(Stored items)
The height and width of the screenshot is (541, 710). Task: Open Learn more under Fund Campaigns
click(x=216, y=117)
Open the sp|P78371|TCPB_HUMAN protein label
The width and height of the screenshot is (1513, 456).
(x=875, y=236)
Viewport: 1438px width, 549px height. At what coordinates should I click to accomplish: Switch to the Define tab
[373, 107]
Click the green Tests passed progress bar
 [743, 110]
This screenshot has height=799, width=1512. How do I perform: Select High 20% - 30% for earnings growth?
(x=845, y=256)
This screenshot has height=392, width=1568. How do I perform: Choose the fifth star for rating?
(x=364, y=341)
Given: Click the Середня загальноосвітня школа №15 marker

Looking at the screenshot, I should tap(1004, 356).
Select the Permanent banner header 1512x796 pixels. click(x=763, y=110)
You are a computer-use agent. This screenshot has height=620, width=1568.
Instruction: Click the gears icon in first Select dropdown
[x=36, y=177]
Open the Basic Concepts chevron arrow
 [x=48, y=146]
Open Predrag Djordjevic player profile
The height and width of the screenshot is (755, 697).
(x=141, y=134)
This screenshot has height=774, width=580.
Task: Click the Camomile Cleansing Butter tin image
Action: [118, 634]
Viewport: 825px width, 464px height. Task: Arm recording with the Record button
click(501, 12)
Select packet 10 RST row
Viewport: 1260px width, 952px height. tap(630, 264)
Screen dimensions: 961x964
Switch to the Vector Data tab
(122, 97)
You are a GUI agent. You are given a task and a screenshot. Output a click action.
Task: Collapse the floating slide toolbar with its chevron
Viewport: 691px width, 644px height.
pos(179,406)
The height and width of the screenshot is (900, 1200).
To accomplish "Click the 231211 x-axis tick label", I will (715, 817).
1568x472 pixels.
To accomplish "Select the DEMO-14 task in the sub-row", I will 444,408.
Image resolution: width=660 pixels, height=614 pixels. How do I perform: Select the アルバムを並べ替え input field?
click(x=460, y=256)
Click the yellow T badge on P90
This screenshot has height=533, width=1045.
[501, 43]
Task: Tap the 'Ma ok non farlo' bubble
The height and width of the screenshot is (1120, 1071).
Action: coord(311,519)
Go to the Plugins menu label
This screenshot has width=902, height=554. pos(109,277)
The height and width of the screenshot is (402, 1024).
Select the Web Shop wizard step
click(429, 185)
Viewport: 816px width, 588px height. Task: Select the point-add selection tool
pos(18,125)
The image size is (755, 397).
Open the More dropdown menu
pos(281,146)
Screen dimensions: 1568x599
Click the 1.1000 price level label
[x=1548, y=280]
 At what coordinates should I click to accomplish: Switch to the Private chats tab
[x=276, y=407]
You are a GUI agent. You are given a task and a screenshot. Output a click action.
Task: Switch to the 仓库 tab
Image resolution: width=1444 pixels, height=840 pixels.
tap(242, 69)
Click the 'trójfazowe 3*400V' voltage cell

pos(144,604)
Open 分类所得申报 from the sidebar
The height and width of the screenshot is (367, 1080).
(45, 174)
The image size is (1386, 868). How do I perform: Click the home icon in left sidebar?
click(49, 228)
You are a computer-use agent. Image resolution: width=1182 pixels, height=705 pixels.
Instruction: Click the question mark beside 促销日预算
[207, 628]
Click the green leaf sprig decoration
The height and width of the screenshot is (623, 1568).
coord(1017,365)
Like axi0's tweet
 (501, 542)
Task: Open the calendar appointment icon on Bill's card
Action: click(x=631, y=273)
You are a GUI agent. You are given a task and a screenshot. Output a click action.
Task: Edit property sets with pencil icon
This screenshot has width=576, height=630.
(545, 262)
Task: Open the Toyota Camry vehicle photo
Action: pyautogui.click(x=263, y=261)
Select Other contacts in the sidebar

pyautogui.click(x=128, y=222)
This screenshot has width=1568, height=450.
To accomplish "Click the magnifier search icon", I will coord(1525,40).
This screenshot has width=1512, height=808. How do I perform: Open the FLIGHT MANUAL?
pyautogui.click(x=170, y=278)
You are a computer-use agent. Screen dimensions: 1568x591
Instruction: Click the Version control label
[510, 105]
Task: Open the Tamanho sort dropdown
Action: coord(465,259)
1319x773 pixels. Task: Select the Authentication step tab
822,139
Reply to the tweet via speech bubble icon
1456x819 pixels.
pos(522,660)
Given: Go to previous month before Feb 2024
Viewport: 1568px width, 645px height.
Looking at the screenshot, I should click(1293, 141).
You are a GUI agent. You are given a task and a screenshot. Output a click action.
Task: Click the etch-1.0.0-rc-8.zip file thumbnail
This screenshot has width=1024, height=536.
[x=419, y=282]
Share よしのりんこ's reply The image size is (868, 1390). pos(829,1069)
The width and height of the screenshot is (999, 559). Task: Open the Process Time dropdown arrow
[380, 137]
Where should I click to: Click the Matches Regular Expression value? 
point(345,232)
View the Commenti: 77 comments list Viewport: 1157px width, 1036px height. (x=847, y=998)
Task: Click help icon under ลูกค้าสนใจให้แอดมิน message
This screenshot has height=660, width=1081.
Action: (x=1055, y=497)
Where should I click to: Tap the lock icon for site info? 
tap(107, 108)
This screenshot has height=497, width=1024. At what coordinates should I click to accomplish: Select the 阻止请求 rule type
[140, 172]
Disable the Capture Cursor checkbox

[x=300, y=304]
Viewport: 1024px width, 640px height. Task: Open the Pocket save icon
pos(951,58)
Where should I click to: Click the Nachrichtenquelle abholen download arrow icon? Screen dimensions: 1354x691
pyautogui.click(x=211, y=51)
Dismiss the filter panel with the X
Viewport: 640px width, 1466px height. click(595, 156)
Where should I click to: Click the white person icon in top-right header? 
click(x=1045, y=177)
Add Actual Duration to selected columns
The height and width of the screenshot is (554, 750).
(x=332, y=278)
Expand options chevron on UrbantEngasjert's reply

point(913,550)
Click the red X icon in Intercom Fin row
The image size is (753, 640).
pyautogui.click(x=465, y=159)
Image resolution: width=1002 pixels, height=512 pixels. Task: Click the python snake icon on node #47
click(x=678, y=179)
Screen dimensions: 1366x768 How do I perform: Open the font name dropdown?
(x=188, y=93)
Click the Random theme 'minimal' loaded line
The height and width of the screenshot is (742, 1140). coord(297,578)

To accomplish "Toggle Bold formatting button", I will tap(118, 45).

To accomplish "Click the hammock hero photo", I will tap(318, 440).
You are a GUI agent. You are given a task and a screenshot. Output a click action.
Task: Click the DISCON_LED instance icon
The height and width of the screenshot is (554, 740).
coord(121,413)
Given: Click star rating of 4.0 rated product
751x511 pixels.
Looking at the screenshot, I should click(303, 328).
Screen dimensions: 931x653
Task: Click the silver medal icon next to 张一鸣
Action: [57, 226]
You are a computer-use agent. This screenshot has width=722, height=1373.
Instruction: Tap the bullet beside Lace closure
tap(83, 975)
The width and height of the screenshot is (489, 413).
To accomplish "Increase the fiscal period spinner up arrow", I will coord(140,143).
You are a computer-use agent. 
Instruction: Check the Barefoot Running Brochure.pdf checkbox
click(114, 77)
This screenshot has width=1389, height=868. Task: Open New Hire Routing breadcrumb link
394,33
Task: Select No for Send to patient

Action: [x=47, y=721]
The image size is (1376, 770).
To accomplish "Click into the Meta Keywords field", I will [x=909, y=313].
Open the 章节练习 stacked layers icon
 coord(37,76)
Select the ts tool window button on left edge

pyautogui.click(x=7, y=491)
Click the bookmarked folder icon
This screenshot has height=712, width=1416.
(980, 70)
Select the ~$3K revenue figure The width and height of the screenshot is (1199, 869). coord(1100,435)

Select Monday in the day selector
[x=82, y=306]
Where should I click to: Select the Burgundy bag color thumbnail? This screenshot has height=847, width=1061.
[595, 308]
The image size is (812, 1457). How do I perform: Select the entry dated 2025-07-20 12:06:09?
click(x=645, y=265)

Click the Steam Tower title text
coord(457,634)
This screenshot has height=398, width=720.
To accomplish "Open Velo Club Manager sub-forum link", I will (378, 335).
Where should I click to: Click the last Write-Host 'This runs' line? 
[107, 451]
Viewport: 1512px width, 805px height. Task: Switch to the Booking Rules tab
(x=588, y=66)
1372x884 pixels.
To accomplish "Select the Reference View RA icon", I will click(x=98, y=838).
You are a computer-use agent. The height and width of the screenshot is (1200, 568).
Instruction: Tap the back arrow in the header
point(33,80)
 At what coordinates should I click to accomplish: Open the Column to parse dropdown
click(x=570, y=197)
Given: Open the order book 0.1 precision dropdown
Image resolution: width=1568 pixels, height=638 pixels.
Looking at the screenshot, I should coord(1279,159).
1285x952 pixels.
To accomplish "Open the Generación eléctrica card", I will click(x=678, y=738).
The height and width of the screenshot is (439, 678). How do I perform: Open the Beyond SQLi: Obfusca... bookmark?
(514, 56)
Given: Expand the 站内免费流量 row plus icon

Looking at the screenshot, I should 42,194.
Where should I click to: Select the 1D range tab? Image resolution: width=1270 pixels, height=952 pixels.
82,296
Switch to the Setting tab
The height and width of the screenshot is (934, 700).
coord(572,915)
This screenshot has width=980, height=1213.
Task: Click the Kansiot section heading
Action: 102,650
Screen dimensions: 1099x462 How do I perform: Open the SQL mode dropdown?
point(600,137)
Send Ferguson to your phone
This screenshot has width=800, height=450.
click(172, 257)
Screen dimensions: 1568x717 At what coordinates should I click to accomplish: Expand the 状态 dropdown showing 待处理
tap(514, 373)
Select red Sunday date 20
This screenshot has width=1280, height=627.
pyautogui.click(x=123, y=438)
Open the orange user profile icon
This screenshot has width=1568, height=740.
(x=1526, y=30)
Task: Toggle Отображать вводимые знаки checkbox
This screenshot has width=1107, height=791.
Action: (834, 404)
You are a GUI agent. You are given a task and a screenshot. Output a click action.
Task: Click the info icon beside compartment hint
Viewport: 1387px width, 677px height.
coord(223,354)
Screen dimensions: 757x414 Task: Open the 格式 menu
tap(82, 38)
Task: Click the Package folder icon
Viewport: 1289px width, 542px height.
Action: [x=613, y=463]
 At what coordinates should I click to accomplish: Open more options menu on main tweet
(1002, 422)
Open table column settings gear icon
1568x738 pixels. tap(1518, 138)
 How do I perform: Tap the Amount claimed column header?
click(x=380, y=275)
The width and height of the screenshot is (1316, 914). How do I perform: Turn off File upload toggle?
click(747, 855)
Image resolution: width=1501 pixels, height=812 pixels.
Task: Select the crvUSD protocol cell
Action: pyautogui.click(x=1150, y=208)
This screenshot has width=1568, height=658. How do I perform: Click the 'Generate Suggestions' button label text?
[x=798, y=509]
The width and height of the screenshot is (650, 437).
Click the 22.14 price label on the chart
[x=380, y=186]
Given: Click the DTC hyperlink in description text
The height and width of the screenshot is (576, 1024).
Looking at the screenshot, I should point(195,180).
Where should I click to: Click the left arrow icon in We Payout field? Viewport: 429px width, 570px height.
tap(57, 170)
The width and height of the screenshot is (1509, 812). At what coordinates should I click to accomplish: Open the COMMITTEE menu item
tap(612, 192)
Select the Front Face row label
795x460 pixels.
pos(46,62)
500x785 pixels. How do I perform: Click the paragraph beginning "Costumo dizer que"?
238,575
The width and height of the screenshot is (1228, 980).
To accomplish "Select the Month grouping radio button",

# Problem requirements
Your answer should be the exact lines above from the one with "This screenshot has width=1024, height=536." through the one with "Task: Click help", both included, and nothing besides.

# Written reply
This screenshot has width=1024, height=536.
[x=419, y=282]
Share よしのりんこ's reply The image size is (868, 1390). pos(829,1069)
The width and height of the screenshot is (999, 559). Task: Open the Process Time dropdown arrow
[380, 137]
Where should I click to: Click the Matches Regular Expression value? 
point(345,232)
View the Commenti: 77 comments list Viewport: 1157px width, 1036px height. (x=847, y=998)
Task: Click help icon under ลูกค้าสนใจให้แอดมิน message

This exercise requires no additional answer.